Lexical analysis

In computer science, lexical analysis, lexing or tokenization is the process of converting a sequence of characters (such as in a computer program or web page) into a sequence of lexical tokens (strings with an assigned and thus identified meaning). A program that performs lexical analysis may be termed a lexer, tokenizer,[1] or scanner, although scanner is also a term for the first stage of a lexer. A lexer is generally combined with a parser, which together analyze the syntax of programming languages, web pages, and so forth.

Applications

A lexer forms the first phase of a compiler frontend in modern processing. Analysis generally occurs in one pass.

In older languages such as ALGOL, the initial stage was instead line reconstruction, which performed unstropping and removed whitespace and comments (and had scannerless parsers, with no separate lexer). These steps are now done as part of the lexer.

Lexers and parsers are most often used for compilers, but can be used for other computer language tools, such as prettyprinters or linters. Lexing can be divided into two stages: the scanning, which segments the input string into syntactic units called lexemes and categorizes these into token classes; and the evaluating, which converts lexemes into processed values.

INFORMATION SUPPLIED:
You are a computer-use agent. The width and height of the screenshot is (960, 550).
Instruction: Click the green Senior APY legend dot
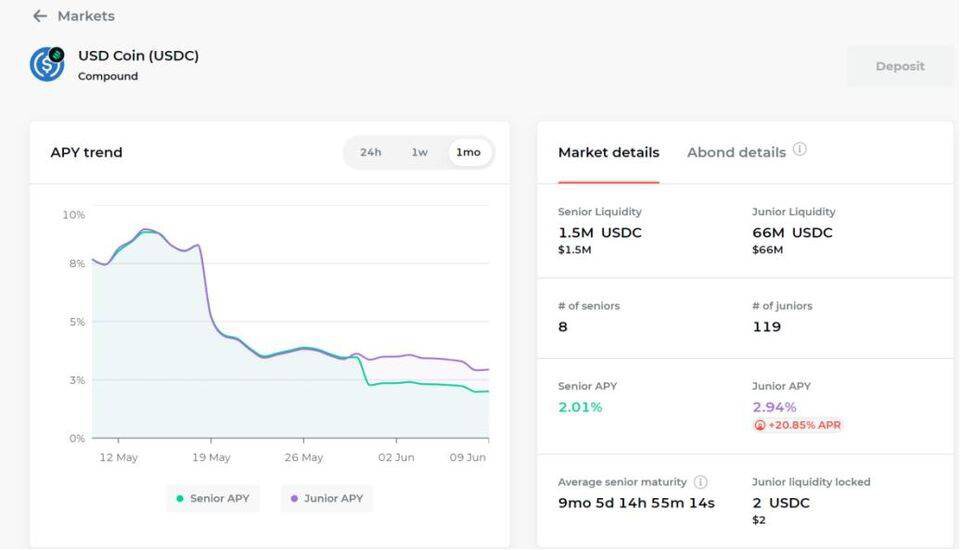coord(180,498)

SET PROBLEM A:
Please copy the stretch of the lexical analysis text from "A lexer forms" through "of the lexer.".
SET PROBLEM B:
List every name the lexical analysis text gives for a program that performs lexical analysis.

FINAL RESULT A:
A lexer forms the first phase of a compiler frontend in modern processing. Analysis generally occurs in one pass.

In older languages such as ALGOL, the initial stage was instead line reconstruction, which performed unstropping and removed whitespace and comments (and had scannerless parsers, with no separate lexer). These steps are now done as part of the lexer.

FINAL RESULT B:
lexer, tokenizer, scanner